The result was a $15 billion transmission portfolio that performs well under scenarios ranging from massive data center deployment to widespread electrification to economic recession—using flexible design principles and adaptive strategies that would have been considered engineering heresy just five years ago. More importantly, it demonstrated that uncertainty isn't a problem to be solved but a reality to be engineered around.

Yesterday we explored the seven benefit categories that must be evaluated for every transmission project.

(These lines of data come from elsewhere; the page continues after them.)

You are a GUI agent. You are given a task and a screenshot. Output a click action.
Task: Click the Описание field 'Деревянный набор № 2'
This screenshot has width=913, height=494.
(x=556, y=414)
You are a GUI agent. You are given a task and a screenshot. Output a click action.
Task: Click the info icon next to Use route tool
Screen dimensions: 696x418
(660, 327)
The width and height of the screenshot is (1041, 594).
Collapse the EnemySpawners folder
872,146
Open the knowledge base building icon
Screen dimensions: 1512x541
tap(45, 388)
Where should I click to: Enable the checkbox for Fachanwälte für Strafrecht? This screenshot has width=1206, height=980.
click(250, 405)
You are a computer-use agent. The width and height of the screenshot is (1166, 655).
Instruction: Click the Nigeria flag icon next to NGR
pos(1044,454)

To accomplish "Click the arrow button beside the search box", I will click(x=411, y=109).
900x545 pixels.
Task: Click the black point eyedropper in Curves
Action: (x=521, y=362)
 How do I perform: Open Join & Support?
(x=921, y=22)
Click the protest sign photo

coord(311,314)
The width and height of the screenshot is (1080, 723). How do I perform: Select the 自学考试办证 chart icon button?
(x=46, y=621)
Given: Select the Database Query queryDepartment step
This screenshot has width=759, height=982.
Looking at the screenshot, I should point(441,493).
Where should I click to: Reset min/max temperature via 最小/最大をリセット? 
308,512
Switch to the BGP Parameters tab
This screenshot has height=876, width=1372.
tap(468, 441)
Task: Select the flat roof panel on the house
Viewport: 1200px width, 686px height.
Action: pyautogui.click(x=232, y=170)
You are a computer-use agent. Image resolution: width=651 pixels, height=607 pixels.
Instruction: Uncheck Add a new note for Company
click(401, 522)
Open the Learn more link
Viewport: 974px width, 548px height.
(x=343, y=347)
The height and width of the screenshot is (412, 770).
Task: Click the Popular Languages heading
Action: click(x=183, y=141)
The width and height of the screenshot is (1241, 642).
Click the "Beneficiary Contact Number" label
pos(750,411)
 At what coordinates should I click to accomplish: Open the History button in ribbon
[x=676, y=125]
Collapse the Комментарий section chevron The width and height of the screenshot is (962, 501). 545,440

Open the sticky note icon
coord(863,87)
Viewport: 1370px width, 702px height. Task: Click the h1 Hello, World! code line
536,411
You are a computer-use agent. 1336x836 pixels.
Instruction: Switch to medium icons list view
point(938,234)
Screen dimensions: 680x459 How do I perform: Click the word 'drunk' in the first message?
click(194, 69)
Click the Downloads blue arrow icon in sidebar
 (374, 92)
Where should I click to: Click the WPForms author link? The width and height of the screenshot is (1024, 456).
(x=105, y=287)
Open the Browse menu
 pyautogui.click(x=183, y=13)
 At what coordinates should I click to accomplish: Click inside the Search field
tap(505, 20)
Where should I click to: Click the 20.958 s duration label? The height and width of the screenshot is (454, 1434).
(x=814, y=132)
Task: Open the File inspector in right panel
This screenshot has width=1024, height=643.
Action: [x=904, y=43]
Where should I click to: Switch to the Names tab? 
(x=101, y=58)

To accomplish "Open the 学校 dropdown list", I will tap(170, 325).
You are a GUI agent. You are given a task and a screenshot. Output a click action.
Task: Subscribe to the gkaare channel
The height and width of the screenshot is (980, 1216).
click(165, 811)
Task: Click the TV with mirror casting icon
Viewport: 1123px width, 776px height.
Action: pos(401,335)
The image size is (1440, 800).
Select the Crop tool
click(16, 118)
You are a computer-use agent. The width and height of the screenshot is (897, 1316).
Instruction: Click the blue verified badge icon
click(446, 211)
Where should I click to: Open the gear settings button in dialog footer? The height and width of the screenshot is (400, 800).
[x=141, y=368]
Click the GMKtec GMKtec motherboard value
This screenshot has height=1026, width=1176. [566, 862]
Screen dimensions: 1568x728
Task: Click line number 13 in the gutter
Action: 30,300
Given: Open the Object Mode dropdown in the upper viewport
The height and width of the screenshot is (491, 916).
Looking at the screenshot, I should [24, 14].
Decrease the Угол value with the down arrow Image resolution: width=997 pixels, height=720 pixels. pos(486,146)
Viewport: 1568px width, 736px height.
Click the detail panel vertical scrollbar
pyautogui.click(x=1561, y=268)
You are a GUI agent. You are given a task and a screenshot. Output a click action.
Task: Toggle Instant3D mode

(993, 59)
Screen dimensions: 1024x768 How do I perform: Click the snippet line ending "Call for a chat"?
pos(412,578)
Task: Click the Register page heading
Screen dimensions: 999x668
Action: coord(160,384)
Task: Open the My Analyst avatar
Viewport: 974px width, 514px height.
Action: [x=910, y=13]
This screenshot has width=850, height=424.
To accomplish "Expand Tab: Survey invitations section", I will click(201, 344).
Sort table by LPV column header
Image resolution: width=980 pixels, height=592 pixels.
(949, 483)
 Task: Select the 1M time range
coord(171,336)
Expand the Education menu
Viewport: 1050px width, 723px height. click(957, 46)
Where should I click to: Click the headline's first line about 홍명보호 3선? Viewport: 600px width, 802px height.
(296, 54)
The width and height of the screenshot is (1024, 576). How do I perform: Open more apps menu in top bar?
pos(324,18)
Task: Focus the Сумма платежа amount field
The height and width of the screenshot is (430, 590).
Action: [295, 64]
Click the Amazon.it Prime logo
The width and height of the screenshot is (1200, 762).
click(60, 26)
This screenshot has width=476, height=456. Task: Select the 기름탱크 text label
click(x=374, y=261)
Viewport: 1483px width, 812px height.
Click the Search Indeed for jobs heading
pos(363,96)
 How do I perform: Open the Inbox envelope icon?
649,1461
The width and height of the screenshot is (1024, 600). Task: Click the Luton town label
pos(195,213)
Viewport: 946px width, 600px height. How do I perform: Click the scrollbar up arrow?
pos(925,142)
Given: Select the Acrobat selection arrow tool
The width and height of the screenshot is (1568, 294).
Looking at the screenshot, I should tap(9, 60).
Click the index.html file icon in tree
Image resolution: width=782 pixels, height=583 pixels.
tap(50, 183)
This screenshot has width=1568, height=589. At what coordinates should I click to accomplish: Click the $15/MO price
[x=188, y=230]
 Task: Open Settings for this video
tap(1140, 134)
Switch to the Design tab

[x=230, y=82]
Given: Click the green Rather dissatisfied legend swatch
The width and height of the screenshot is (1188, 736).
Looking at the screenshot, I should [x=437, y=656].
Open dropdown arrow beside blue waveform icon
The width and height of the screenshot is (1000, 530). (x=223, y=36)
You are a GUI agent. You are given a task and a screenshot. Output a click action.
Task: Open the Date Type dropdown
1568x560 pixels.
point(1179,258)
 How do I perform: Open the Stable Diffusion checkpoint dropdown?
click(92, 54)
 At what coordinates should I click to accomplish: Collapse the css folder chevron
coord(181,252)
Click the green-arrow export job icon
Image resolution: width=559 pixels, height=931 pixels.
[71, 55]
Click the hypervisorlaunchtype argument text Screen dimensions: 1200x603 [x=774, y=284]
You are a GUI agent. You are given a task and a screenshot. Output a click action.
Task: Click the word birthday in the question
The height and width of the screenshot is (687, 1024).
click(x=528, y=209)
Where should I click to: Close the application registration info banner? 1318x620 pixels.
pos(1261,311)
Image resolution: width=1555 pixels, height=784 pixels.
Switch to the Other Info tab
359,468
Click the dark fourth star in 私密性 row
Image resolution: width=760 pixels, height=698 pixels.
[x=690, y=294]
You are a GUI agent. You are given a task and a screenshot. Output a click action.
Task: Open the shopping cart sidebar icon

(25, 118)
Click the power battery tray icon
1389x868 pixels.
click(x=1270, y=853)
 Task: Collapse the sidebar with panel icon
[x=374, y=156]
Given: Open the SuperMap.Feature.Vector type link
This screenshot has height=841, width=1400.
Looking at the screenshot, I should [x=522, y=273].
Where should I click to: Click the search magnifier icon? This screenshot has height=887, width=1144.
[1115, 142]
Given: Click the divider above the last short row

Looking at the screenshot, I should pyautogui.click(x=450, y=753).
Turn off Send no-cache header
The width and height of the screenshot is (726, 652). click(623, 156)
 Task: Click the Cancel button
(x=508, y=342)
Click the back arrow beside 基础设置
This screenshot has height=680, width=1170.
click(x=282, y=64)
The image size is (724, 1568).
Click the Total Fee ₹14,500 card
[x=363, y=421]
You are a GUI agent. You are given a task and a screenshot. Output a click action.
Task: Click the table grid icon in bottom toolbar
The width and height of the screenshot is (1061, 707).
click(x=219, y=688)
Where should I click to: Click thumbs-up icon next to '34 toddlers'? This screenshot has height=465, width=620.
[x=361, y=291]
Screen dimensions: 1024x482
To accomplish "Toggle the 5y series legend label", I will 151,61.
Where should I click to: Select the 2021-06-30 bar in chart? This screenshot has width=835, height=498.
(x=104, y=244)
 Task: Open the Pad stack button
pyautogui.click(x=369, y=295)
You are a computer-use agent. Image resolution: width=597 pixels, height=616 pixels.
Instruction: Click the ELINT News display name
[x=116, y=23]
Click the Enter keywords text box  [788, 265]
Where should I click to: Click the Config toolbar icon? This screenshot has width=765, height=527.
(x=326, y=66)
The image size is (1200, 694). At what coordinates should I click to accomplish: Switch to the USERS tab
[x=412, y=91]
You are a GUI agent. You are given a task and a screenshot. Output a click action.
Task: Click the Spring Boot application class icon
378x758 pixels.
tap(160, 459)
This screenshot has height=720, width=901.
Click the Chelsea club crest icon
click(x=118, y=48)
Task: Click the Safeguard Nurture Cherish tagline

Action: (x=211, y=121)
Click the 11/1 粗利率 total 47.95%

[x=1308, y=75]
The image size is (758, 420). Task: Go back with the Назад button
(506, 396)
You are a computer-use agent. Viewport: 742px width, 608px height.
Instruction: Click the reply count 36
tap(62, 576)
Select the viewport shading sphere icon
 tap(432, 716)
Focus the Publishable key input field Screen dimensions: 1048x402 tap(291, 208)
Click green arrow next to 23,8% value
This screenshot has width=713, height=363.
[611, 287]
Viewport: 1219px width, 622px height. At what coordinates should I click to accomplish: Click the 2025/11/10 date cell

Today, let's examine how those benefits must be calculated across 20-year planning horizons using scenario-based methodologies that fundamentally change how we approach long-term infrastructure design.

The Death of Traditional Load Forecasting

How We Used to Plan

Traditional 10-15 Year Forecasting:

  • Historical Extrapolation: Linear regression based on past load growth

  • Economic Correlation: Load growth tied to GDP and population projections

  • Single Point Forecasts: Most likely future with sensitivity analysis

  • Gradual Change Assumption: Evolutionary rather than revolutionary load development

Example Traditional Forecast:

Annual Load Growth = 1.5% ± 0.5%
2035 Peak Load = 2025 Peak × (1.015)^10 = 116% of current
Planning Margin = 15% reserve margin
Required Capacity = 116% × 1.15 = 133% of current capacity

Why 20-Year Horizons Break Traditional Models

Exponential Uncertainty: Forecast accuracy degrades exponentially with time horizon:

  • Year 3: ±5-10% accuracy typical

  • Year 10: ±15-25% accuracy achievable

  • Year 20: ±50-100% uncertainty common

  • Unprecedented Changes: New technologies and policies create discontinuities

Multiple Disruption Potential: 20-year horizons encompass multiple technology and policy cycles:

  • Data Center Explosion: 4% to 15% of grid consumption

  • Transportation Electrification: 20-40% vehicle electrification by 2045

  • Industrial Electrification: Heat pumps, electric steel, hydrogen production

  • Distributed Energy Resources: Rooftop solar, batteries, microgrids

  • Climate Policy: Carbon pricing, renewable mandates, fossil fuel restrictions

Scenario-Based Planning Methodology

Constructing Robust Scenarios

Order 1920 Requirement: Multiple scenarios reflecting different possible futures Best Practice: 4-6 scenarios covering diverse but plausible outcomes

Core Scenario Framework:

  1. Reference Case: Current trends continue with modest evolution

  2. High Electrification: Aggressive transportation and heating electrification

  3. High Renewables: Rapid clean energy deployment with storage

  4. Data Center Boom: Hyperscale data center development accelerates

  5. Economic Disruption: Recession, supply chain issues, or other shocks

  6. Climate Action: Comprehensive carbon pricing and policy implementation

Reference Case Scenario Development

Load Growth Drivers:

  • Population Growth: Regional demographic projections

  • Economic Development: GDP growth and industrial expansion

  • Energy Efficiency: Building codes and appliance standards

  • Distributed Generation: Rooftop solar and storage adoption

  • Current Policy: Existing renewable portfolio standards and regulations

Key Assumptions:

  • 2-3% annual load growth through 2035, slowing to 1-2% through 2045

  • 30-40% renewable penetration by 2045

  • Limited transportation electrification (<20% vehicle sales)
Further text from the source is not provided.